Nginx Server SSL Certificate Installation:
Create a real SSL Certificate
1.Make sure OpenSSL is installed and in your PATH.
2.Create a RSA private key for your Apache server (will be Triple-DES encrypted and PEM formatted): $ openssl genrsa -des3 -out server.key 1024
Please backup this server.key file and the pass-phrase you entered in a secure location. You can see the details of this RSA private key by using the command: $ openssl rsa -noout -text -in server.key
If necessary, you can also create a decrypted PEM version (not recommended) of this RSA private key with: $ openssl rsa -in server.key -out server.key.unsecure
3.Create a Certificate Signing Request (CSR) with the server RSA private key (output will be PEM formatted): $ openssl req -new -key server.key -out server.csr
Make sure you enter the FQDN ("Fully Qualified Domain Name") of the server when OpenSSL prompts you for the "CommonName", i.e. when you generate a CSR for a website which will be later accessed via https://www.yourdomain.dom/, enter "www.yourdomain.dom" here. You can see the details of this CSR by using $ openssl req -noout -text -in server.csr
4.You now have to send this Certificate Signing Request (CSR) to a Certifying Authority (CA) to be signed. Once the CSR has been signed, you will have a real Certificate, which can be used by Apache. You can have a CSR signed by a commercial CA, or you can create your own CA to sign it.
Commercial CAs usually ask you to post the CSR into a web form, pay for the signing, and then send a signed Certificate, which you can store in a server.crt file. For more information about commercial CAs see the following locations:
- Verisign
http://digitalid.verisign.com/server/apacheNotice.htm - Thawte
http://www.thawte.com/ - CertiSign Certificadora Digital Ltda.
http://www.certisign.com.br - IKS GmbH
http://www.iks-jena.de/leistungen/ca/ - Uptime Commerce Ltd.
http://www.uptimecommerce.com - BelSign NV/SA
http://www.belsign.be
For details on how to create your own CA, and use this to sign a CSR, see below.
Once your CSR has been signed, you can see the details of the Certificate as follows: $ openssl x509 -noout -text -in yourdomain.crt
Copy the Certificate files to your server:
Copy them(server.key,yourdomain.crt), along with the .key file you generated when you created the CSR, to the directory on your server where you will keep your certificate and key files. Make them readable by root only to increase security.

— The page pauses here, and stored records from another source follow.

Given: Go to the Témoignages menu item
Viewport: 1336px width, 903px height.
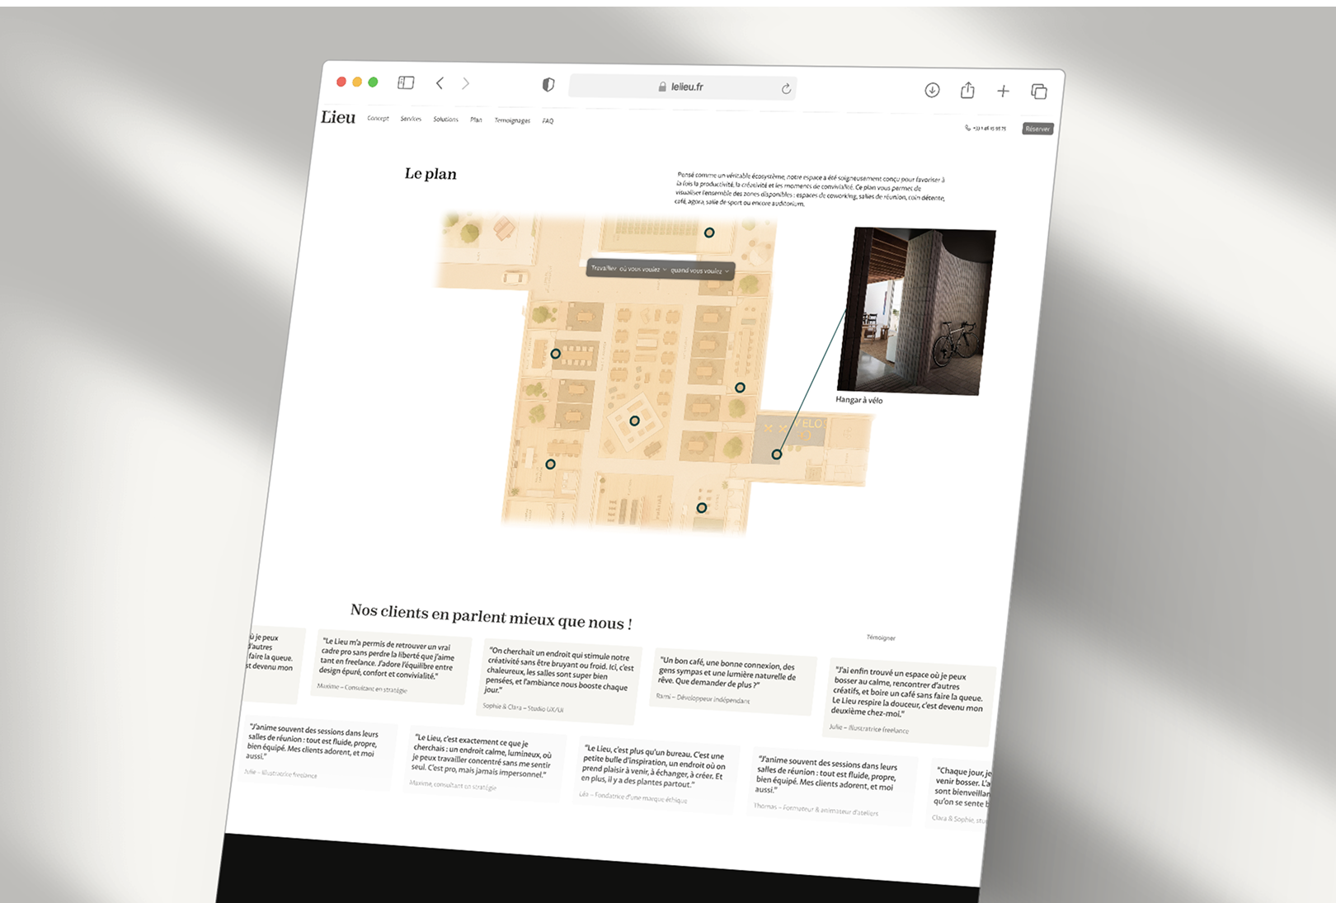Looking at the screenshot, I should pos(512,120).
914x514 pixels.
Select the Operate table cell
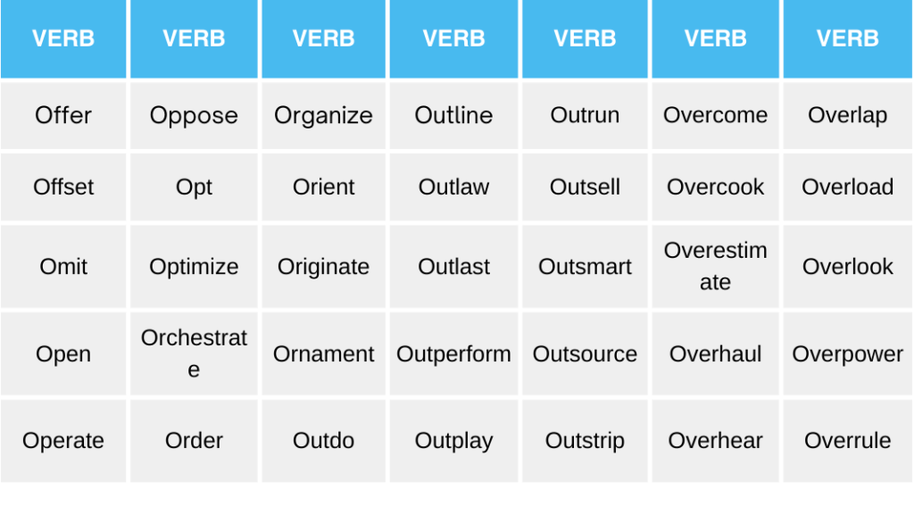coord(63,441)
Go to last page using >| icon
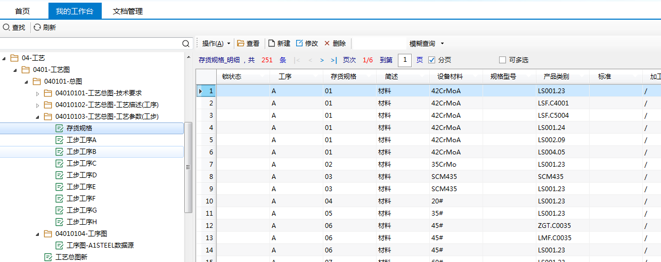The width and height of the screenshot is (661, 262). point(333,60)
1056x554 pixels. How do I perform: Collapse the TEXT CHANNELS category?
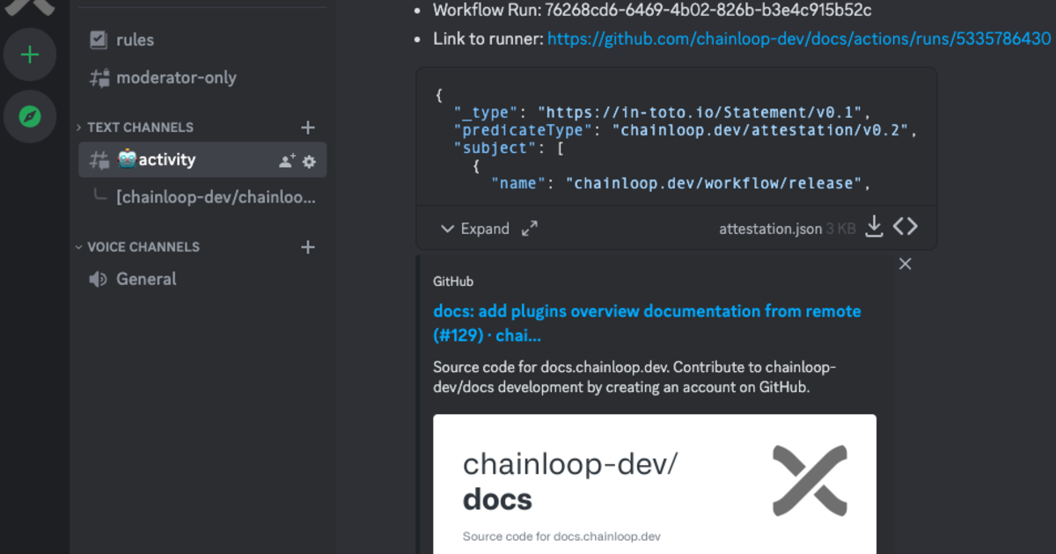[x=77, y=127]
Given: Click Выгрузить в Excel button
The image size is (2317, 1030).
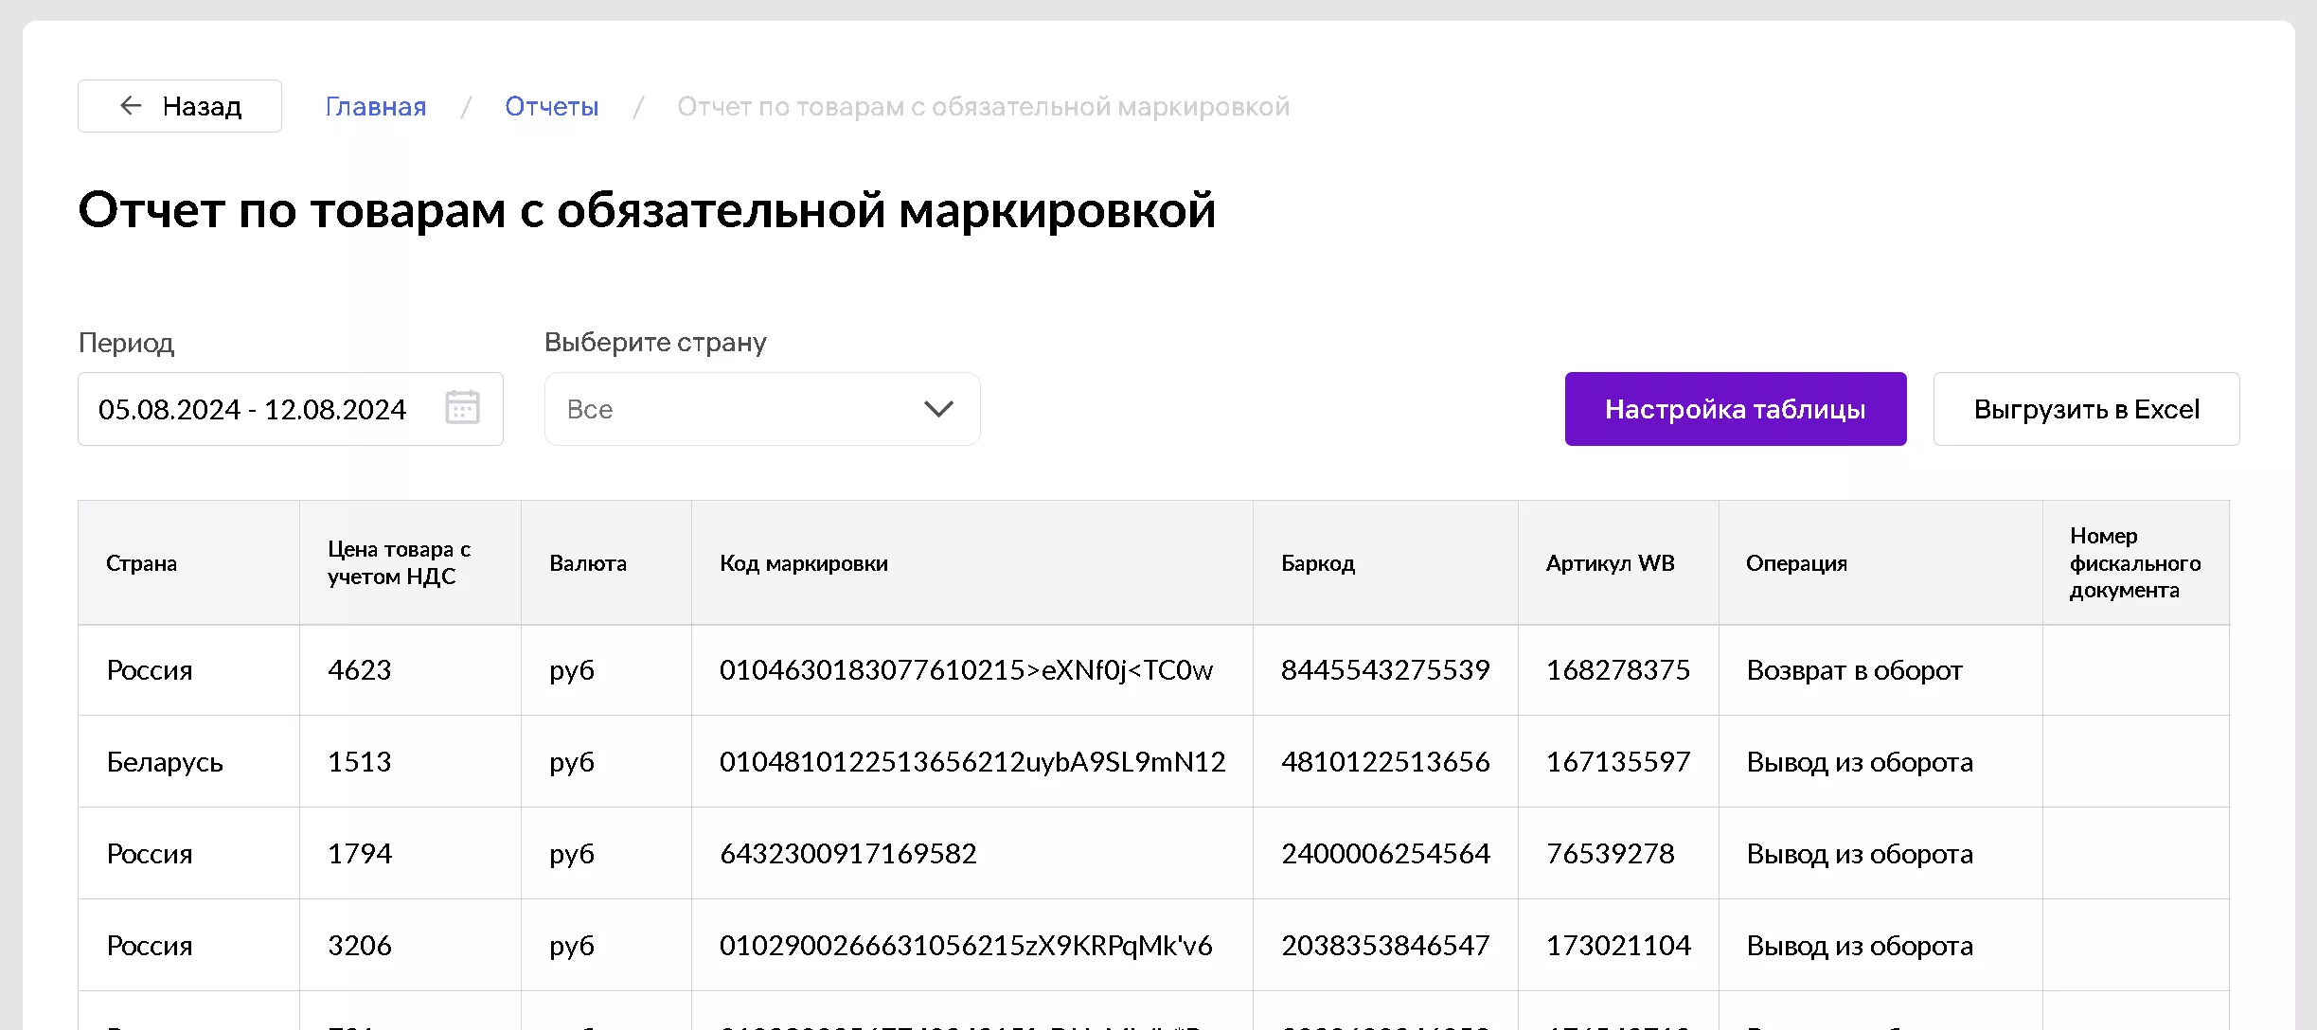Looking at the screenshot, I should (2086, 409).
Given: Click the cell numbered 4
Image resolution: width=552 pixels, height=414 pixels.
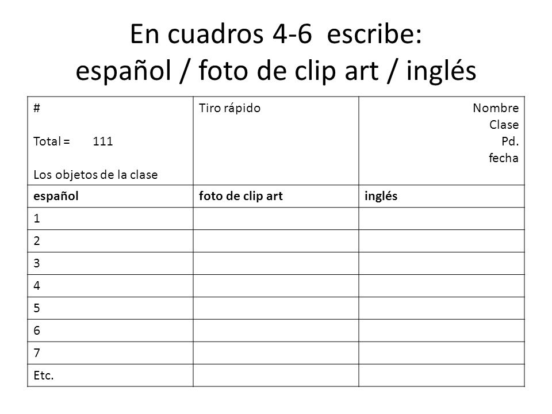Looking at the screenshot, I should (x=110, y=286).
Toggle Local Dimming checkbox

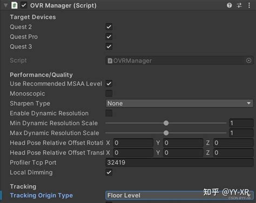109,172
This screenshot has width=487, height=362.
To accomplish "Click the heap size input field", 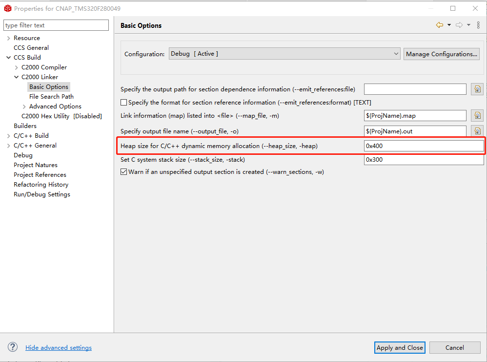I will (424, 146).
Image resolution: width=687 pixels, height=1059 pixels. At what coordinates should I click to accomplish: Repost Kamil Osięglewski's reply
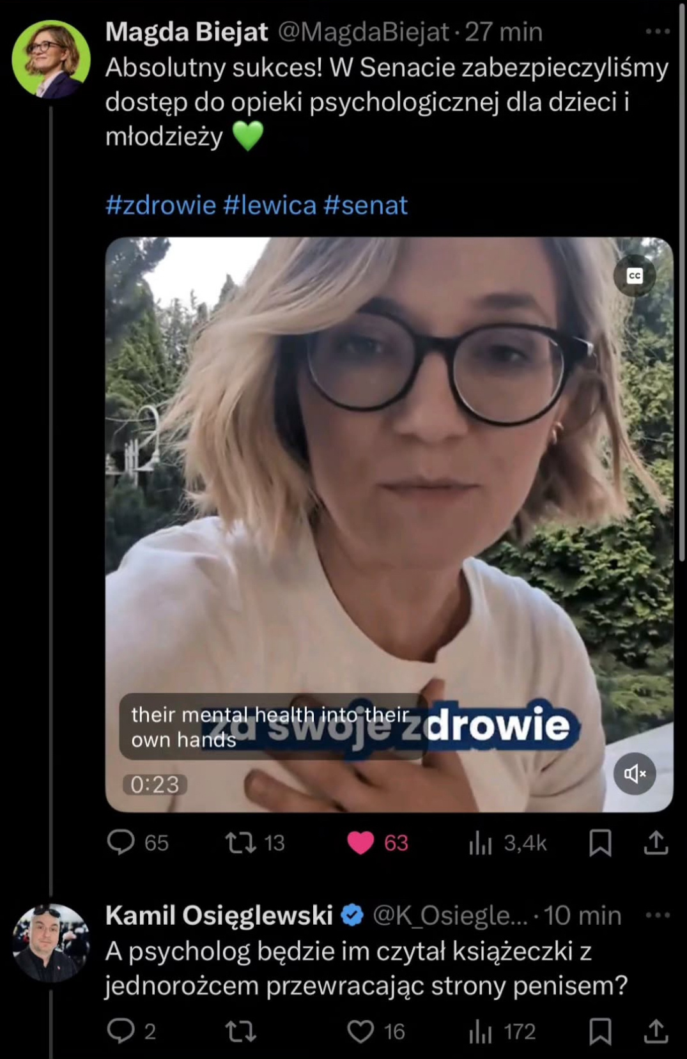(241, 1031)
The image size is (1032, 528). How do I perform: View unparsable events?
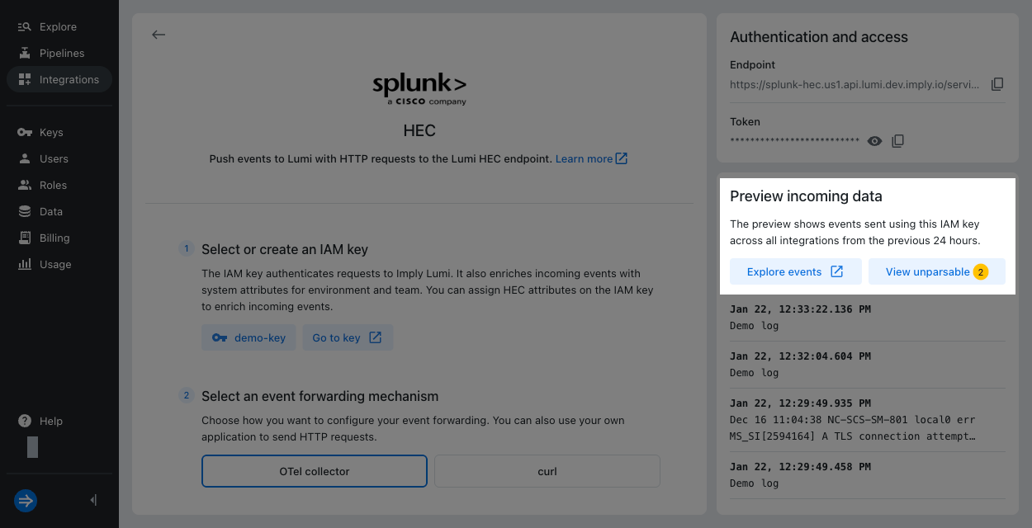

Edit the Nginx virtual hosts file.
Now open your Nginx virtual host file for the website you are securing. If you need your site to be accessible through both secure (https) and non-secure (http) connections, you will need a server module for each type of connection. Make a copy of the existing non-secure server module and paste it below the original. Then add the lines in bold below:
server {
listen 443;
ssl on;
ssl_certificate /etc/ssl/yourdomain.crt;
ssl_certificate_key /etc/ssl/server.key;
server_name www.yourdomain.com;
access_log /var/log/nginx/nginx.vhost.access.log;
error_log /var/log/nginx/nginx.vhost.error.log;
location / {
root /home/www/public_html/your.domain.com/public/;
index index.html;
}
}Adjust the file names to match your certificate files:
- ssl_certificate should be your primary certificate combined with the intermediate certificate that you made in the previous step (e.g. your_domain_name.crt).
- ssl_certificate_key should be the key file generated when you created the CSR.